IN 1956, when John Osborne’s play Look Back in Anger was first staged, it scandalised audiences and critics and cemented the platform for a new wave of English drama, later dubbed Kitchen Sink and Angry Young Man.
Seeing it again in 2017, as international governments scratch their collective heads to fathom out WHY young men are flocking to join Islamic fundamentalist terrorists, and how to stop them, we realise just how prophetic Osborne was, through the mouth of Jimmy Porter.
In Patricia Richardson’s carefully detailed production for ImpAct, all the elements of this savagely difficult play are vividly underlined.
Porter, a very bright young man whose brains have taken him to a provincial university, but whose family background has not fitted him for either ambition or expectation, has married Alison, daughter of a Colonel straight out of the Raj.
They live in cramped squalor in one room of a Midlands guest house, across the corridor from Jimmy’s friend and work partner Cliff.
Jimmy’s radical ranting against church, state, authority and boredom is driving both his wife and his friend insane, but he has an animal magnetism that has them both in thrall.
When Alison’s privileged friend, Helena, comes to stay, the already fragile status quo turns toxic and electrified.
(It did seem extraordinary to me that the audience at Bournemouth Little Theatre found the inevitable outcome amusing, but then I am a dinosaur with an aversion to cheap laughs.)
It is now recognised that Osborne put a lot of himself into Jimmy Porter, who has become a talismanic figure in the development of theatre.

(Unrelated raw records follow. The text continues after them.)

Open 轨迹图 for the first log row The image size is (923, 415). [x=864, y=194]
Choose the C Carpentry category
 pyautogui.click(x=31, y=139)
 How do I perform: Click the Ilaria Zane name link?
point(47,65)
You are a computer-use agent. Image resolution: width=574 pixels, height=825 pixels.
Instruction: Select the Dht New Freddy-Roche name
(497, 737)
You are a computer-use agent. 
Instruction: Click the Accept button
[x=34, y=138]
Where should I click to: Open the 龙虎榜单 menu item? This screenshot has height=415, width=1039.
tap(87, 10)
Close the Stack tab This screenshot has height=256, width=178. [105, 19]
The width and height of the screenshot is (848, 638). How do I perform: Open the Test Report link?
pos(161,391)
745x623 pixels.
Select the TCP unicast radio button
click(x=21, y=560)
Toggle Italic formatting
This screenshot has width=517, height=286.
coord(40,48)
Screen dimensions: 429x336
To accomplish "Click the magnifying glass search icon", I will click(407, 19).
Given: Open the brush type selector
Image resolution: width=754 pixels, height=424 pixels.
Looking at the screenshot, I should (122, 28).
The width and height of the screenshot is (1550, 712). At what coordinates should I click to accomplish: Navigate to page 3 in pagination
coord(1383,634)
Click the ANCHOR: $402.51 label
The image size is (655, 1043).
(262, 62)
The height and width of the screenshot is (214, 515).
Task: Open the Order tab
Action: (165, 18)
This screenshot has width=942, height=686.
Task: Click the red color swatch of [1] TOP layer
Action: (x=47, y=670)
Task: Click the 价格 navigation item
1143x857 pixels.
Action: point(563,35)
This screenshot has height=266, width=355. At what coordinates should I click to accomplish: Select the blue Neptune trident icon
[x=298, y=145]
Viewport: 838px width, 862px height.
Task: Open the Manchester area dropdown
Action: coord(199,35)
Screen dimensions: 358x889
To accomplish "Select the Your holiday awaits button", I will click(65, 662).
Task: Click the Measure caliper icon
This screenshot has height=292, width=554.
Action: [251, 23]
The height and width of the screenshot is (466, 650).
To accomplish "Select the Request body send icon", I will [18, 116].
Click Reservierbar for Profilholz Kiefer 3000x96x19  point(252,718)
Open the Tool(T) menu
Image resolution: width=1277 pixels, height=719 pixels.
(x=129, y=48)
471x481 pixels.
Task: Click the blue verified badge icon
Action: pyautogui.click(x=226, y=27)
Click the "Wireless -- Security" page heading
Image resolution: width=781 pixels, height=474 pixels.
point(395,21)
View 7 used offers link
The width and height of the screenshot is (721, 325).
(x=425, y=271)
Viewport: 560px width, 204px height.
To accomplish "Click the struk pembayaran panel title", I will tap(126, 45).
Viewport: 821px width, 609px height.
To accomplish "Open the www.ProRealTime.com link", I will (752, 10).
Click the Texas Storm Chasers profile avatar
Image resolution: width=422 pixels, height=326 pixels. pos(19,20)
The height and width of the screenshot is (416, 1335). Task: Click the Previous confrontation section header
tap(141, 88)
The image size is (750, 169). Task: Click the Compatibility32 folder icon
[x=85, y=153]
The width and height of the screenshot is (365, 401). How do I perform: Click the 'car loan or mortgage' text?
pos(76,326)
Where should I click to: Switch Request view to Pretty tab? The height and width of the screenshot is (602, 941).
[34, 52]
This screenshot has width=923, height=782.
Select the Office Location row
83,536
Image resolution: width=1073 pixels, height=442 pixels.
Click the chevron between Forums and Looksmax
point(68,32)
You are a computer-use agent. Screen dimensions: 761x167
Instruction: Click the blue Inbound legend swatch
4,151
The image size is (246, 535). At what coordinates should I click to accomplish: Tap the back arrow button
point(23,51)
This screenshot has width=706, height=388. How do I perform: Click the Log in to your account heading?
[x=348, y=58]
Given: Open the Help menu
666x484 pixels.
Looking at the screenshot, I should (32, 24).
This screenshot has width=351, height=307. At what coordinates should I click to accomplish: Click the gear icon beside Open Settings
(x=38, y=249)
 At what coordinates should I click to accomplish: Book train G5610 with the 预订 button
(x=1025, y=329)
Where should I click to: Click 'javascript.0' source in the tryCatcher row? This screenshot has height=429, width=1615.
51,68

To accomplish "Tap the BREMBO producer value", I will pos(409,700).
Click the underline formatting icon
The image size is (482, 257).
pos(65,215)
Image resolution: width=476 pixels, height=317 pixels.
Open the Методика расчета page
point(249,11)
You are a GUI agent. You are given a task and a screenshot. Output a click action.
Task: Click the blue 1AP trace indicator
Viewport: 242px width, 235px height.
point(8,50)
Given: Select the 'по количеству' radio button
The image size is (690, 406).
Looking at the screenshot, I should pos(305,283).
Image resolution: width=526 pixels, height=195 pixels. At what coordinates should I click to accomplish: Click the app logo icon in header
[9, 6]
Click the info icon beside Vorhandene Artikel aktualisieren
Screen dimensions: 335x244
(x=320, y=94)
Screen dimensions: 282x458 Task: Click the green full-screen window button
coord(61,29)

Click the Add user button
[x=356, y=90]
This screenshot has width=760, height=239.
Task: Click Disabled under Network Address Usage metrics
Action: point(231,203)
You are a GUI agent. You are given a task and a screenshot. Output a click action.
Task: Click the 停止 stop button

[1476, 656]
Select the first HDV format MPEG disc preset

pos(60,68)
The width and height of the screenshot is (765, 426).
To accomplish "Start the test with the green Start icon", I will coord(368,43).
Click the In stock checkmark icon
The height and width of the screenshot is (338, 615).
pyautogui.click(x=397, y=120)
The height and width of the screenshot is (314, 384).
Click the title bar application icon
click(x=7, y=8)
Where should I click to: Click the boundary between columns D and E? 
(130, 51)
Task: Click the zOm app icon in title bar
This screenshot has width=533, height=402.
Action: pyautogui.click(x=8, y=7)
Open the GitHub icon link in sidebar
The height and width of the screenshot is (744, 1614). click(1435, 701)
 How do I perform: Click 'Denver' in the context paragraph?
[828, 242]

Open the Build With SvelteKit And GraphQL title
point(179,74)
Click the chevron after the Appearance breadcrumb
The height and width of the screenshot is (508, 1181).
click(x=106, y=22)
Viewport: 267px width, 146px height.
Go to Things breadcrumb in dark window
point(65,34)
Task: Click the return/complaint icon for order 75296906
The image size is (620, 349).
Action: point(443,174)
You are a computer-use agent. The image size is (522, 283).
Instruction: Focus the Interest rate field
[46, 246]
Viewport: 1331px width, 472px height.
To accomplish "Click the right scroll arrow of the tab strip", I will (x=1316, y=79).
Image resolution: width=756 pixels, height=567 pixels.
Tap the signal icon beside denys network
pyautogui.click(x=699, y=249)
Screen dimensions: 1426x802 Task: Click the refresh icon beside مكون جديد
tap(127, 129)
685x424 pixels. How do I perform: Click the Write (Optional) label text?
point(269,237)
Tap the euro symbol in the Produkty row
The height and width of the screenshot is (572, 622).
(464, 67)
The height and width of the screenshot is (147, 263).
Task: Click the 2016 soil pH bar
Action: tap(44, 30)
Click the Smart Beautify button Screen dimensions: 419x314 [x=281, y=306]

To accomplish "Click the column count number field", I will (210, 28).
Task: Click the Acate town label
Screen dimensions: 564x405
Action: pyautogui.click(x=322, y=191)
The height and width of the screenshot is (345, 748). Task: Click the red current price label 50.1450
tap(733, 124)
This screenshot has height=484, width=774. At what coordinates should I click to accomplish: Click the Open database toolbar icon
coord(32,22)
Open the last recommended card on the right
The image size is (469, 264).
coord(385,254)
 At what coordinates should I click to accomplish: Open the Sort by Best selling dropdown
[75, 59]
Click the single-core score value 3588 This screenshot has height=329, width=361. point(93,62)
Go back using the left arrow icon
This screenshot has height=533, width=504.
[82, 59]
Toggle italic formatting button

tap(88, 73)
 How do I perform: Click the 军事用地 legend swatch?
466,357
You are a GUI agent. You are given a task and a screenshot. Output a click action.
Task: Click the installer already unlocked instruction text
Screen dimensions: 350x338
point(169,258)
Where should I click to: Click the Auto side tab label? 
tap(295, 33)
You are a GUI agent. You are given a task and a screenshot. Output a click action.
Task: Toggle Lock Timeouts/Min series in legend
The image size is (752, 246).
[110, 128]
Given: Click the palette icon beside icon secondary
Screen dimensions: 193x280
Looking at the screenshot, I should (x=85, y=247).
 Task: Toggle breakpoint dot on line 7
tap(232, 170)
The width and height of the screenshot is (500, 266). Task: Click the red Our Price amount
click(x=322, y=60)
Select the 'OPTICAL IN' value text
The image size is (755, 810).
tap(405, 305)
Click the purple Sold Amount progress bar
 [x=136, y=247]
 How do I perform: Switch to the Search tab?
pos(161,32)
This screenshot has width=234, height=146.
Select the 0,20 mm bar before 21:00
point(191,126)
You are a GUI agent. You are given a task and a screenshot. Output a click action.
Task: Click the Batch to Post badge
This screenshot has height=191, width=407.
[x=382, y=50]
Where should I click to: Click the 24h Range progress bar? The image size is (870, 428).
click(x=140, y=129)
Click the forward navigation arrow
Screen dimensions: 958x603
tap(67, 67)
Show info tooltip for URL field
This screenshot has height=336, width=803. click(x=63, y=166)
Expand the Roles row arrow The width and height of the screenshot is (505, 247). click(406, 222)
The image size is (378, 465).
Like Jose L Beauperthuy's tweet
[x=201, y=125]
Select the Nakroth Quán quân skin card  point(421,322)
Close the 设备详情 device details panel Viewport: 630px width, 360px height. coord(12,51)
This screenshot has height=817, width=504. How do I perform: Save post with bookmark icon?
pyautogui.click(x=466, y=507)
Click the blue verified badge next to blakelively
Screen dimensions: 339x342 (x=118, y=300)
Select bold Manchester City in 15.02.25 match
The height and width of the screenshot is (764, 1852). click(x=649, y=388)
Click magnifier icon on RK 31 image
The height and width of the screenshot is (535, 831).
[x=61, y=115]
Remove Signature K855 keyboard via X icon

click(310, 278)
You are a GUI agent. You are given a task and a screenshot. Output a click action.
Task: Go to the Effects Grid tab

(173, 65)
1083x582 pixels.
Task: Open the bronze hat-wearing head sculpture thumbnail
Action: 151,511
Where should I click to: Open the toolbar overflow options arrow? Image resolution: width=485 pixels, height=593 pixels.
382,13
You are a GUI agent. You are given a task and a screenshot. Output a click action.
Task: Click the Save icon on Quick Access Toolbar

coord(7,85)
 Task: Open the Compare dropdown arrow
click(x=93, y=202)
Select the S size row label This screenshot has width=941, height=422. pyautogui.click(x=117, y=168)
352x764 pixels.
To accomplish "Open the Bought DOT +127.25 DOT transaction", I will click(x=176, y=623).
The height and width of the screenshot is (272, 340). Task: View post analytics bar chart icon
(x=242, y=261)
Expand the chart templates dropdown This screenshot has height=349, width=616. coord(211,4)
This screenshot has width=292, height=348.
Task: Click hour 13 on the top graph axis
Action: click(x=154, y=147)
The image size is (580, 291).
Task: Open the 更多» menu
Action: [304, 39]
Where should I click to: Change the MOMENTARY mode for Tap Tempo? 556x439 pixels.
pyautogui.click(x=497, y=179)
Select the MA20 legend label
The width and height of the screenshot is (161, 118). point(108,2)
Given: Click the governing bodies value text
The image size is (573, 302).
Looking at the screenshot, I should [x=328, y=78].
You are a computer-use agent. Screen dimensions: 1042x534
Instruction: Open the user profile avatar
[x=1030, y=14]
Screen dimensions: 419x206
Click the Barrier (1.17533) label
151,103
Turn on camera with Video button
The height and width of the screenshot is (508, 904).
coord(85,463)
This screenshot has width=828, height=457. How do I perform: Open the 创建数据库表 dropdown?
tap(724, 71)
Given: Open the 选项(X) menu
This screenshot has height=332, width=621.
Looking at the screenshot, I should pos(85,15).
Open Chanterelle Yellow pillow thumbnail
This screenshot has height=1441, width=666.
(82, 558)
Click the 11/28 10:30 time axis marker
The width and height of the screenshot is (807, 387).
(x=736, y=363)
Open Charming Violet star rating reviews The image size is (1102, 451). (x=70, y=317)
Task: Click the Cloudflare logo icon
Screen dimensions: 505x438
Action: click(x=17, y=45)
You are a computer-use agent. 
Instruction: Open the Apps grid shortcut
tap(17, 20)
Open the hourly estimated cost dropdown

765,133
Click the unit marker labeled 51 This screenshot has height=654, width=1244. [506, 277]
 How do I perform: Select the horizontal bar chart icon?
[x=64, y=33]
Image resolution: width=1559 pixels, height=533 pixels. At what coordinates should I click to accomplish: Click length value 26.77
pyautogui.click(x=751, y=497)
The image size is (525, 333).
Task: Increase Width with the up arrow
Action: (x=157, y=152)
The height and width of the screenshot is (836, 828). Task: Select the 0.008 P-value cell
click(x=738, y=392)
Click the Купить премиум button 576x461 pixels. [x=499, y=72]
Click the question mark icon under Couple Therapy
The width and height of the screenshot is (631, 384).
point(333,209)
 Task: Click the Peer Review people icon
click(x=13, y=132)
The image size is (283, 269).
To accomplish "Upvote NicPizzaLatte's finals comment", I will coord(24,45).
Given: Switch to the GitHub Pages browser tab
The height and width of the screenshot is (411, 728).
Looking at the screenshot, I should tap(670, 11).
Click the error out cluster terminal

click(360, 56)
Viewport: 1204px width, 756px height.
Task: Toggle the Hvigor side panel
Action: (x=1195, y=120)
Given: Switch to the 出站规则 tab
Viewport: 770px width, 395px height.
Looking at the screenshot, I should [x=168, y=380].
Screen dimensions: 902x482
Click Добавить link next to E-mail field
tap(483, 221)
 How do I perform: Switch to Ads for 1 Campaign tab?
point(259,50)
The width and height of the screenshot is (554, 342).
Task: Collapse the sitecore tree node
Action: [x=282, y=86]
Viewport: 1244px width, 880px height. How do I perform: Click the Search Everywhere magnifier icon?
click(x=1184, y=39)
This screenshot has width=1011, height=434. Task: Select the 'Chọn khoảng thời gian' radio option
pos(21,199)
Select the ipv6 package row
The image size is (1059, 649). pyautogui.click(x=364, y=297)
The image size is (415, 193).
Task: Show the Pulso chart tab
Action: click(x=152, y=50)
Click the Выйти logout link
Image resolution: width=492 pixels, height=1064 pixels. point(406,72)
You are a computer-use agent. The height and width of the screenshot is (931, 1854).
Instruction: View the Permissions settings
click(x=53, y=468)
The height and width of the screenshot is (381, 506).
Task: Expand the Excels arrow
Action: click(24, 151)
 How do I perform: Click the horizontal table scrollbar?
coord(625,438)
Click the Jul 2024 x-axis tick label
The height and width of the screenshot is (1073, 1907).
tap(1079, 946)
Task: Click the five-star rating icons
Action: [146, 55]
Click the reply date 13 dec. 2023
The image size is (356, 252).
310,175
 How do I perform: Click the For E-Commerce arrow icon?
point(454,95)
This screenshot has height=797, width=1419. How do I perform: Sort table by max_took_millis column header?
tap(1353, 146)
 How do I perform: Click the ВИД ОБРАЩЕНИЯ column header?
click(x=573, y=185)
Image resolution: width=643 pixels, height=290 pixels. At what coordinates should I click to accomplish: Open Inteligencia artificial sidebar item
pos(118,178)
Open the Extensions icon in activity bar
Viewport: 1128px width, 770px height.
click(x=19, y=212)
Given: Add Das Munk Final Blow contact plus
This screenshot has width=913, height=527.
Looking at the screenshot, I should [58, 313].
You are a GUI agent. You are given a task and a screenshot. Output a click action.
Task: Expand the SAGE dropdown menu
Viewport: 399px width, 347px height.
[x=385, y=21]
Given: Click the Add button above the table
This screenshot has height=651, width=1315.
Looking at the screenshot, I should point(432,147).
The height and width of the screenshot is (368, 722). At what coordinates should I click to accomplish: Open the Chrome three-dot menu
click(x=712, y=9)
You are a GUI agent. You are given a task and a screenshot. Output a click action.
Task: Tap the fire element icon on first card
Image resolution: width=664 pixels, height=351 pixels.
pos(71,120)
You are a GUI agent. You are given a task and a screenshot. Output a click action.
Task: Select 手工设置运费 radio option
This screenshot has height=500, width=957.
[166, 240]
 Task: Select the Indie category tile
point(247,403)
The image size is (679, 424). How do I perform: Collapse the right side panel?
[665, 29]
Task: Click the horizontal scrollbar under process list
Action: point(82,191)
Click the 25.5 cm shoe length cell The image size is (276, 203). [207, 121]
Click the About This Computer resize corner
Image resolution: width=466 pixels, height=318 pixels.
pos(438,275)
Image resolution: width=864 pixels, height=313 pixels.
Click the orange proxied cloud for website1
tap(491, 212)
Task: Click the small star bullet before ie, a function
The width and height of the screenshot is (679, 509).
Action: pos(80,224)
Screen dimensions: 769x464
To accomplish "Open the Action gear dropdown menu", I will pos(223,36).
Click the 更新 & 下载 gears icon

A successful production of this iconic play depends on intelligent acting from performers who can capture the relationships and interactions, and that’s just what ImpAct has.
Nathan Linsdell captures the charismatic fury and magnetism of the often odious Jimmy, a convincing “bit of rough” for both girls.
Hayden Ashurst gives a simply wonderful performance as Cliff, the shambolic Welsh friend whose loving warmth is the only dependable refuge for the exhausted Alison.
She is played with heartbreaking fervour by Bethany Harris, and Alicia Shore manages concern and scheming as the complex Helena.
The cast is completed by Steve Cox O’Rourke as Col Redfearn, the crusty old soldier (where were his brown shoes?) who detests Jimmy but still has a bit of male bonding going on.
It is a superb production of a play whose resonance echoes on. What have young men to fight for now, what causes can they espouse, asks Jimmy Porter. The horrifying answer is all around us.